Rombongan para Prajurit membawa Elang Taraka ke penjara. Di sepanjang perjalanan menuju penjara, banyak pasang mata yang menyaksikan Elang Taraka diarak seperti layaknya pesakitan.

Tak ada lagi tatapan kekaguman seperti beberapa hari yang lalu dari wajah-wajah mereka. Sebelumnya, Elang mendapatkan puja-puji karena mendapatkan anugerah untuk membuatkan ramuan obat bagi sang Putri. Sebuah anugerah yang membuat orang merasa iri, tapi hari ini semua sirna berganti dengan cemoohan.

"Sayang sekali, dia mendapatkan nasib sial."

"Masih begitu muda, tampan lagi. Sayangnya harus masuk penjara."

Ucapan-ucapan senada terdengar dari berbagai sudut. Kasak-kusuk yang menyebar dari mulut ke mulut itu spontan menjalar seperti jamur di musim hujan.

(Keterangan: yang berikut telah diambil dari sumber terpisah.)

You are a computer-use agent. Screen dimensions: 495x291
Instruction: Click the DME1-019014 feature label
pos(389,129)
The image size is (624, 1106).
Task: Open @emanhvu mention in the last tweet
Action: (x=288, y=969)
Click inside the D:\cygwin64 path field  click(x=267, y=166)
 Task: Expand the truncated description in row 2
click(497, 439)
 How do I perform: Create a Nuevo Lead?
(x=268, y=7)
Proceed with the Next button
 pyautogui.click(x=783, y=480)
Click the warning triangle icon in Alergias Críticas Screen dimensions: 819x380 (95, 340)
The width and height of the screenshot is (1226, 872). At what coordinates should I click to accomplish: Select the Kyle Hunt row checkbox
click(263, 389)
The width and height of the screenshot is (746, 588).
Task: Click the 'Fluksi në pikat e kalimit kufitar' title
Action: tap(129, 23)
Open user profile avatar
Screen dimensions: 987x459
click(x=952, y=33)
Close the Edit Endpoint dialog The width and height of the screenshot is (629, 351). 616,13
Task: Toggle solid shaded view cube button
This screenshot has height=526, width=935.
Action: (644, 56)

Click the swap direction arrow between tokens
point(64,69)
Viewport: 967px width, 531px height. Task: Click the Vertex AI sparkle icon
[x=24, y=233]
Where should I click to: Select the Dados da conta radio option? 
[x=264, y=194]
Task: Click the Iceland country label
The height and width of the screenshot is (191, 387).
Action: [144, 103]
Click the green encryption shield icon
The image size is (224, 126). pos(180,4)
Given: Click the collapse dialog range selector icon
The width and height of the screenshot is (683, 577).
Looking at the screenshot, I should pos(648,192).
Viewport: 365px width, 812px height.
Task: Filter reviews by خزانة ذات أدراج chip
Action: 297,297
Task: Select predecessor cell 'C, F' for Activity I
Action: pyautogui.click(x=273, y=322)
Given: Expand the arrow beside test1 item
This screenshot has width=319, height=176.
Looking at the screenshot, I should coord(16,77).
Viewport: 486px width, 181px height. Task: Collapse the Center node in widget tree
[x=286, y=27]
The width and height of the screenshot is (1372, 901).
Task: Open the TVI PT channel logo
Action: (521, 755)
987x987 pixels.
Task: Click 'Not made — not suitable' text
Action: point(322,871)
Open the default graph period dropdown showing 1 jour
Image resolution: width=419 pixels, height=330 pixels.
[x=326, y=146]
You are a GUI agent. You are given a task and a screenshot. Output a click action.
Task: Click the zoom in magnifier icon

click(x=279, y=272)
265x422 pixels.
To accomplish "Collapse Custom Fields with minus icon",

Sehingga nama Elang Taraka sebagai asisten tabib yang gagal menjalankan tugas sudah terdengar di seluruh pelosok negeri.

Elang Taraka berkali-kali harus mengelus dada, mendengar semua kasak-kusuk itu. Kadang manusia itu sibuk menghukumi orang lain, padahal belum jelas duduk persoalannya. Hari ini dia telah merasakan sendiri hal itu. Betapa kejam orang yang telah menjadikannya sebagai tumbal untuk mencapai tujuannya.

Belum sempat dia membuktikan bahwa dirinya tidak bersalah, tapi dia sudah dijebloskan di dalam penjara.

"Ayo, cepat!" hardik Prajurit yang bertugas membawanya ke penjara.

"Jangan menyusahkan pekerjaan kami!" Prajurit yang satunya ikut bersuara.

Elang membuang napas kasar. Kali ini dia harus menerima perlakuan kasar dari para Prajurit yang membawanya ke penjara.

Akhirnya Elang merasakan dinginnya lantai penjara. Bau engap udara bercampur dengan kegelapan cukup membuat hati pria tampan itu terdampar dalam kesendirian yang mencekam. Ruangan berjeruji besi itu terlihat begitu angkuh seolah tersenyum mengejek ketika dia duduk di dalam dengan lemah, tak berdaya.

Ada obor yang menyala di pintu masuk penjara. Beberapa orang prajurit berjaga di sana tampak acuh tak acuh. Penjara ini ada banyak ruang, masing-masing sudah ada penghuninya. Mereka hanya memandang Elang sebagai penghuni baru dengan tatapan penasaran.

Suasana di dalam penjara remang-remang, bahkan dia kesulitan untuk melihat dengan jelas luka gores yang terasa perih di lengannya.

Mau tidak mau, Elang harus menerima nasib. Dia harus bersiap mendapatkan perlakuan yang mungkin lebih keji di penjara nanti. Kesalahan yang dipikulkan di pundaknya terlalu besar. Tuduhannya tidak main-main, yaitu sengaja merusak wajah Tuan Putri Gusti Prabu Maheswara Kamandaka.

Beberapa kali dia mencoba berpikir. Kapan orang itu mempunyai kesempatan mencampurkan daun jelatang dan kemadu di dalam ramuan yang akan dibalurkan di wajah Raden Ayu?

“Apakah mereka bekerja sama dengan salah satu Dayang yang berada di sisi Raden Ayu?” gumam Elang Taraka.

“Lalu, apa tujuannya dengan merusak wajah Raden Ayu?”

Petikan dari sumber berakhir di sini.